The French Open is typically one of the cooler Grand Slams compared to events in Australia and New York. However, the forecast suggested that the heat would persist throughout the first week, marking a new reality rather than a one-year anomaly. Paris in late May is getting hotter, and the clay surface is becoming faster and harder under these conditions. While some players, particularly big servers and baseline hitters, welcomed the fast conditions, others found them physically demanding, especially those relying on endurance and extended rallies.
The Schedule Is the Suspect
By mid-March of this year, there had already been 37 instances of players retiring or withdrawing during matches, accounting for roughly six percent of all matchups. This rate is the highest ever recorded. Top players are required to compete in eight of the nine Masters 1000 events per year, in addition to the four Grand Slams, across an eleven-month season spanning four continents. Several Masters 1000 events have recently expanded from one week to two weeks, increasing the number of matches and recovery demands on players.
Alcaraz himself highlighted the issue last September, stating, “I think the schedule is really tight. They have to do something with the schedule. I think there are too many mandatory tournaments, too many in a row.” He made this comment while healthy and in form. A few months later, his wrist gave out.
The ATP’s response to this growing crisis has been to announce the addition of a new Masters 1000 event in Saudi Arabia as early as 2028. This move has raised questions about whether the governing body is addressing the real issues facing players. The ATP chairman suggested that players could simply choose to play fewer exhibition events if they felt overtaxed, but this response has not addressed the core problem.
Additional Challenges: Inconsistent Equipment
An additional concern for players is the inconsistency of the tennis balls themselves.
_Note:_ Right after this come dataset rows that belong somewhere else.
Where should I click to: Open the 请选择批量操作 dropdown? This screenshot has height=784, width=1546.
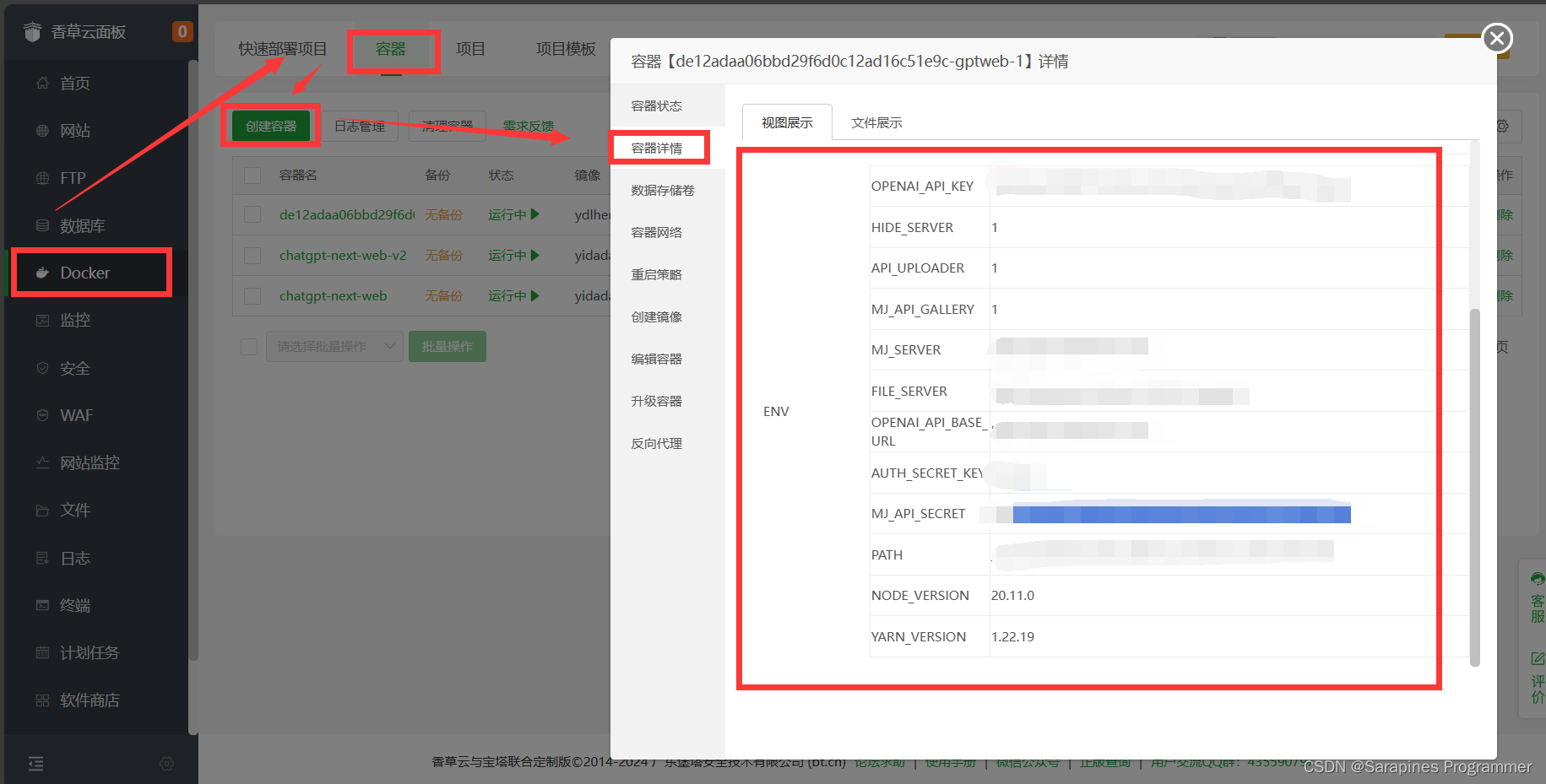(334, 346)
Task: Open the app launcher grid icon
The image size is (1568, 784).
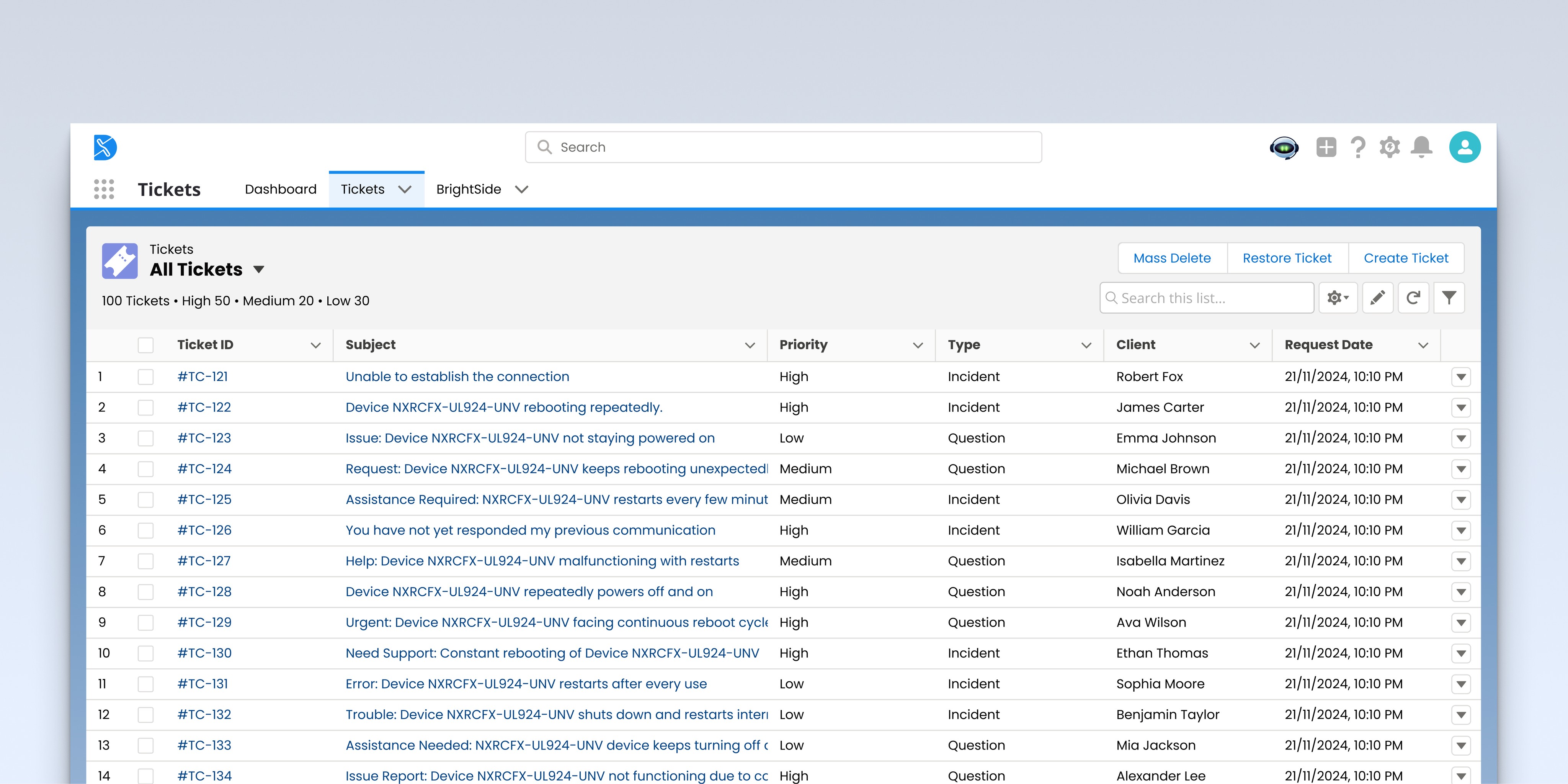Action: [x=104, y=190]
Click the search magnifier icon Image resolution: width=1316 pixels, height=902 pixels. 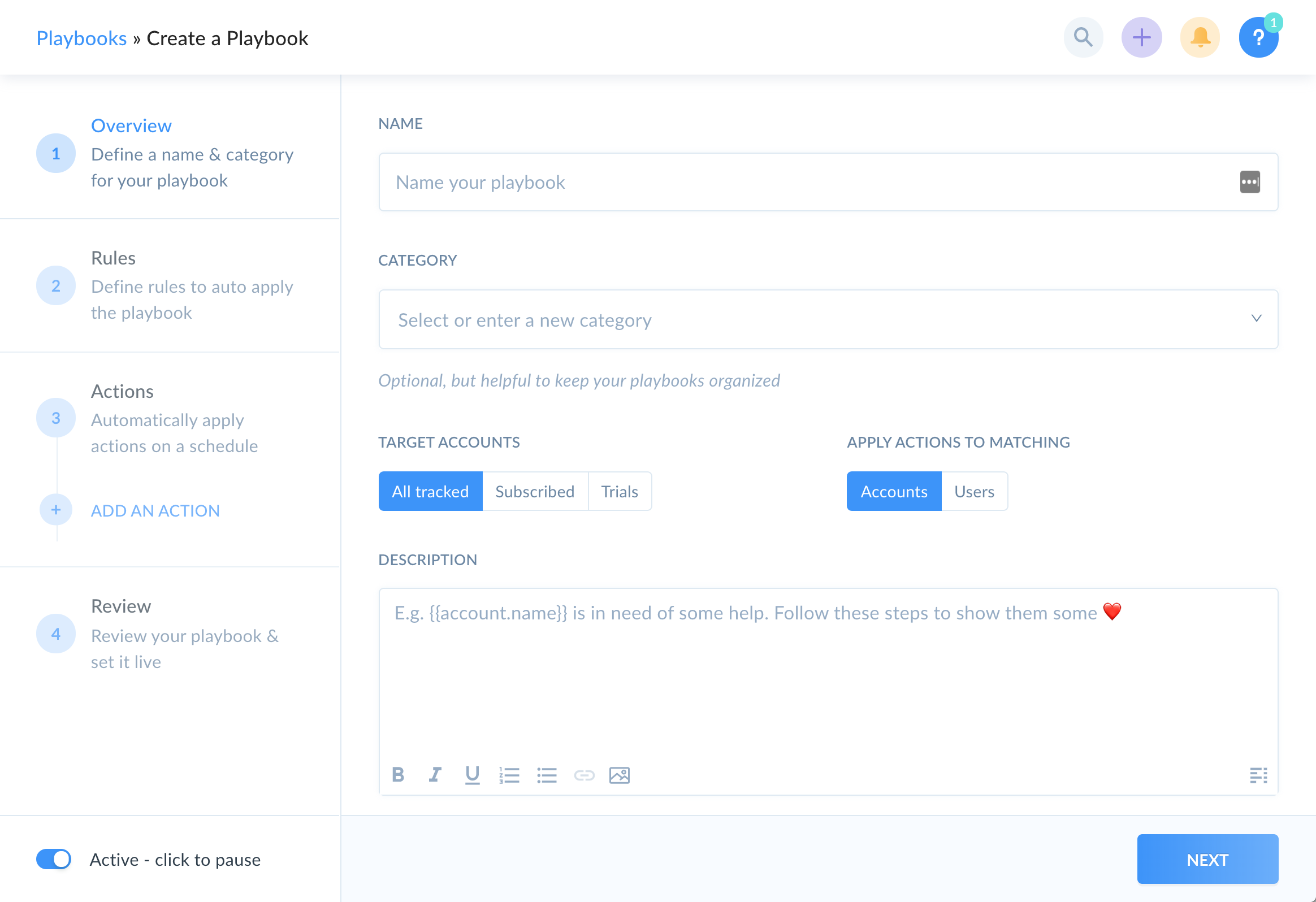click(1083, 38)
Because tournaments sign their own contracts with manufacturers, players often face different ball types each week. Some of the heavier, slower balls generate longer rallies and more repetitive loading on wrists, elbows, and shoulders, which players consider a direct injury risk.
The Uncomfortable Question
The 2026 French Open has raised an uncomfortable question: is tennis in the process of consuming its own product? The sport has never been more popular, prize money has never been higher, and broadcast deals have never been more lucrative. However, the governing bodies have responded to this commercial success by adding more events, expanding existing ones, and spreading the calendar into new markets. The incentives all point in one direction, while the bodies of the players point in another.
Alcaraz, who is only 22 years old and has seven Grand Slam titles, is now watching the tournament from home with a brace on his wrist. His absence highlights the growing tension between the sport’s commercial success and the physical toll it takes on players.
Conclusion
The heat will eventually break, and the retirement count will normalise. The draw will continue, and a champion will be crowned. However, the underlying pattern will not disappear simply because this fortnight ends. The question tennis needs to answer is how many more withdrawals, how many more overuse injuries, and how many more of its most important players missing its most important tournaments it is willing to absorb before the schedule becomes the headline rather than the matches it is supposed to contain.
At some point, the product and the demands placed on it stop being in tension and start being in conflict. Paris 2026 feels like a week when that line moved a little closer.